De acordo com a presidente da NELFA, dentro da Europa existem 12 Estados membros que reconhecem a adoção plena, enquanto outros 15 aceitam a co-adoção e 24 permitem o acesso à procriação medicamente assistida (PMA).

Maria von Känel deu como exemplo a realidade na Suíça, o seu país de origem, onde é permitido o casamento entre pessoas do mesmo sexo, mas onde as famílias LGBT ainda não são reconhecidas.

“As nossas duas crianças cresceram com duas mães, mas legalmente só estão protegidas com uma e isso significa que se a minha companheira morrer ou se nos divorciarmos, as crianças não têm a mesma segurança”, sublinhou.

A responsável refere que se trata de direitos humanos básicos e que, por isso, alguém tem de se manifestar, “alguém tem de dizer que isto que estão a fazer é inaceitável”.

Mas os problemas não terminam aqui e Maria von Känel lembra que há um direito fundamental que está em causa e em relação ao qual a Europa tem responsabilidade e que tem a ver com a liberdade de circulação.
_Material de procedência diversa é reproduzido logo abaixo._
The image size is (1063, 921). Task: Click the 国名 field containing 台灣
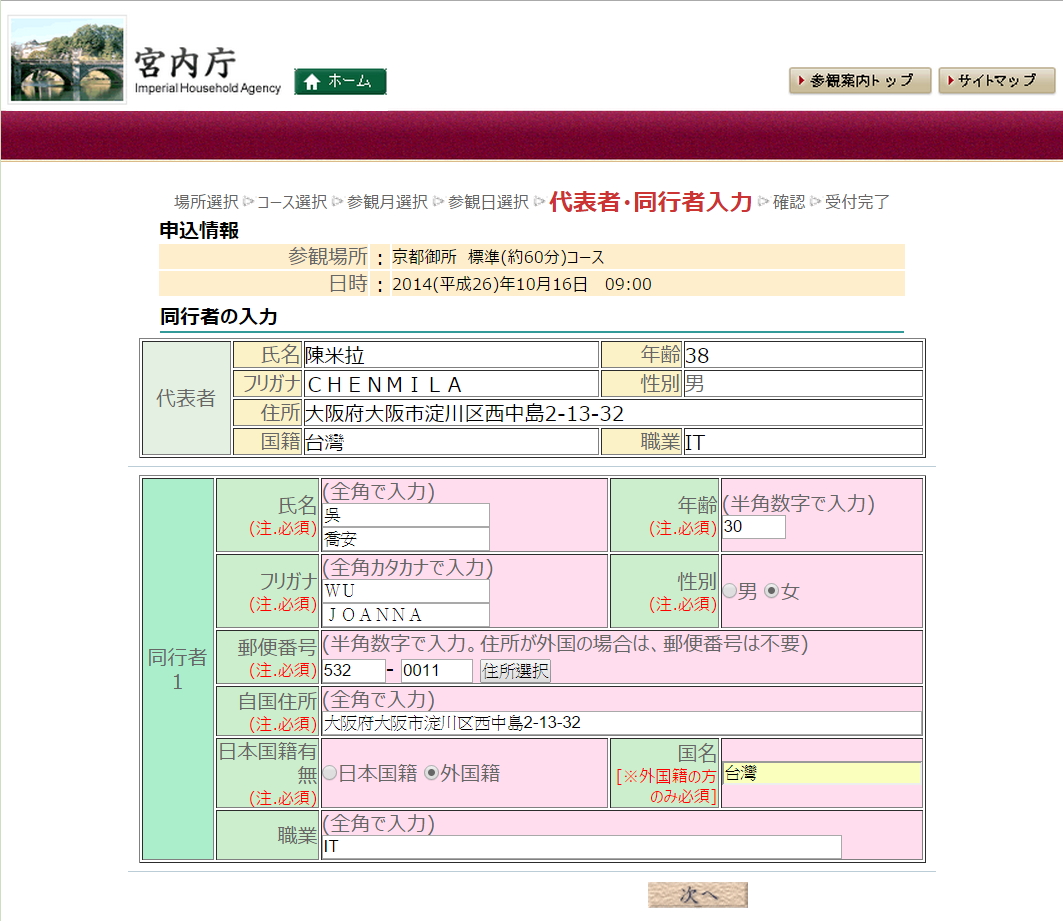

“As famílias circulam na Europa e portanto existe a possibilidade de alguém da Suécia vir para Portugal porque trabalha numa empresa. E o que é que isso significa? A empresa aceita, vão tratá-la como uma família”, questiona, sublinhando que se trata de “um assunto sério” e que as famílias não são todas tratadas da mesma maneira.

Com isto, Maria sublinha que não está a defender que se obrigue os países a reconhecerem legalmente estas famílias, mas que fique definido “que se uma família atravessa as fronteiras, as crianças não devem perder os seus pais”.

“A primeira coisa que as autoridades europeias deviam fazer era reconhecer estas famílias porque esta é a coisa mais importante para os interesses das crianças. Deviam ter a força de dizer que nenhuma família devia passar a fronteira e perder os seus direitos familiares. Isto é uma coisa que eles podiam fazer agora”, apontou.

Sobre os interesses das crianças, ressalvou, por um lado, que a história mostra que estas famílias sempre existiram e, por outro, que o que é importante para os menores é que tenham uma relação de qualidade com os pais, onde haja alguém que cuide delas e lhes dê amor.

O quarto encontro europeu de famílias arco-íris, que decorre pela primeira vez em Portugal, começa hoje e prolonga-se até domingo.